Above: Fairmont Park in downtown Riverside, right next to the house I lived in until I lost everything in the Great Recession and moved to Yucaipa out of necessity.  God did so much in both places (Riverside and Yucaipa), but the seasons looked very different from each other.  That's why I need to remember without lingering.  God might be doing something totally differently than before.  To quote CS Lewis' book Prince Caspain, "Things never happen the same way twice."

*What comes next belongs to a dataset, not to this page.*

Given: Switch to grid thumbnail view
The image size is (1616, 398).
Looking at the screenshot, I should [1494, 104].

     In the Bible, God had His people put up monuments or start new holidays as reminders of ways He had worked and delivered them.  They were never to forget those experiences.  I believe the same is true for us.  We are never to forget past battles and victories.  But we're not supposed to linger in the past.  We're to remember...but not linger.  God has plans for me today, and will in the future.  Each season is precious.  On a note about seasons:  I've been in seasons in life where I stayed behind and others moved on without me.  Then, in other instances, I've been the one God moved on.  In both cases, there is initially some grief, because there is change either way.  But God has a purpose and future joy in it, if we trust Him.

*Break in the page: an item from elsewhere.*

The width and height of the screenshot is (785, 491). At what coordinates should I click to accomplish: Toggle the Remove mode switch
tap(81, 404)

     I also drove by the church we began attending when I was fifteen years old.  I had been unable to attend there the Sunday before Christmas, but still drove by later on in the visit.  The things God did there, the way He met me and ministered to me, was paramount in my life.  When we started going there, I had been so beat up in life that I was borderline suicidal and struggled with deep depression and feelings of worthlessness.  God used the pastor and loving members to reach me, and turn me into a joyful Christmas once again.  The pastor would take us teenagers out to do evangelism around town.  When I went on mission trips, that church supported me.  In my late 20's, I became the church's children's ministry director, and that was a completely exciting time of seeing God work in kids' lives (including seeing six siblings with a dad in prison come to faith, and grow in Christ).  One Christmas, my cousin Rachel and I directed a Christmas play of A Charlie Brown Christmas.  We would go Christmas caroling in the surrounding neighborhood.  We had an amazing AWANA ministry.  The memories still hang in the air.  I could feel them, remember them as if they happened earlier the same day.  It would be tempting to linger there...but again, I'm called to remember, not linger.

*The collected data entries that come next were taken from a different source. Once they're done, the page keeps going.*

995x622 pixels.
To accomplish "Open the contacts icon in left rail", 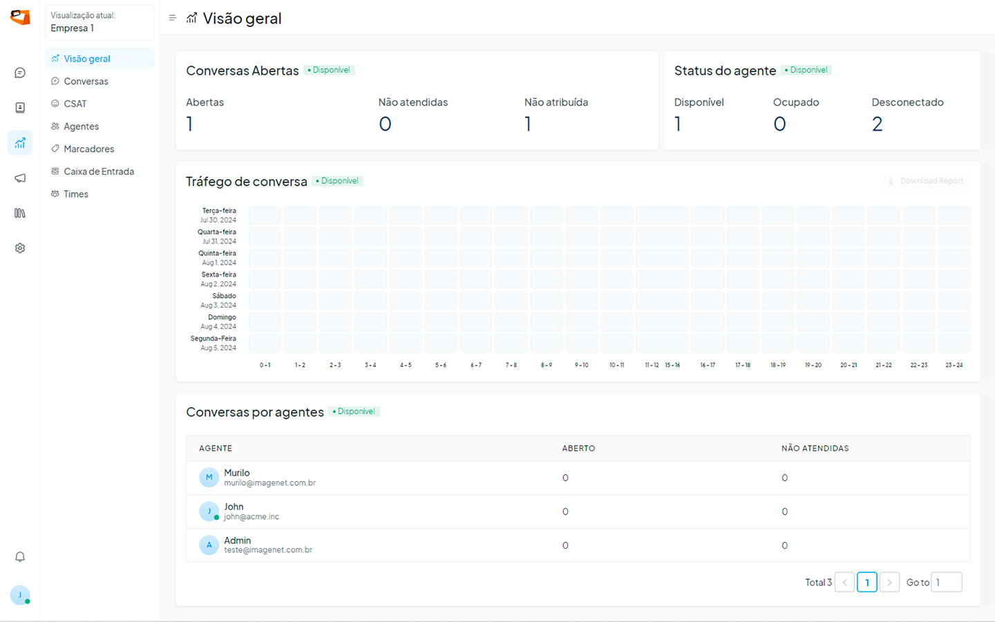I will [x=20, y=108].
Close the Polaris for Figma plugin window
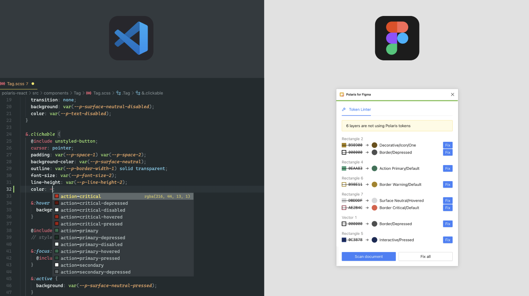This screenshot has width=529, height=296. [452, 94]
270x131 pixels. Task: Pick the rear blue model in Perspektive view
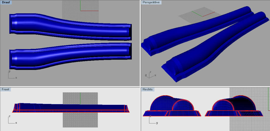pos(194,30)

Below: Glen Avon Community Church.  For me, a place of miracles, redemption, and seeing God work.  Many stories started there that will have their culmination in Heaven.


     The encouraging thing is that, while we're not called to linger, the things we remember are still having eternal effects.  The ripple effect of it all is unknown to us right now, but is still going on, and in Heaven, we'll get to see everything God was really doing.  At least, I believe we will.  

     Three things made me a little nonplussed toward my home state.  The biggest is the traffic! 
Traffic in the Cajon Pass, on the 15 freeway.
 It's much worse than I remember.  I'm not sure if it got worse while we were away, or if it just feels that way because we've been in much lighter traffic (Albuquerque is heavier than I'd like, but not as bad as CA.  South Dakota had very little traffic).  Another little irritation is the fact that you have to pay for bags at stores.  If you don't want to buy the bag, the cashier will just hand you your merchandise.  It's awkward.  The final thing was that, at restaurants in California, it is now illegal for a waiter or waitress to give a customer a straw with their drink unless it is specifically requested.  Like the bag law, this is new since we left, and at first I was confused by it.  The waitress who explained it to me said, "Don't even get me started about it!"  But these things notwithstanding, I still love my home state.  I'm called to remember all God did there, but not linger.  God has things to do right now....things that will have just as many "ripple effects" into eternity!  I don't want to miss it!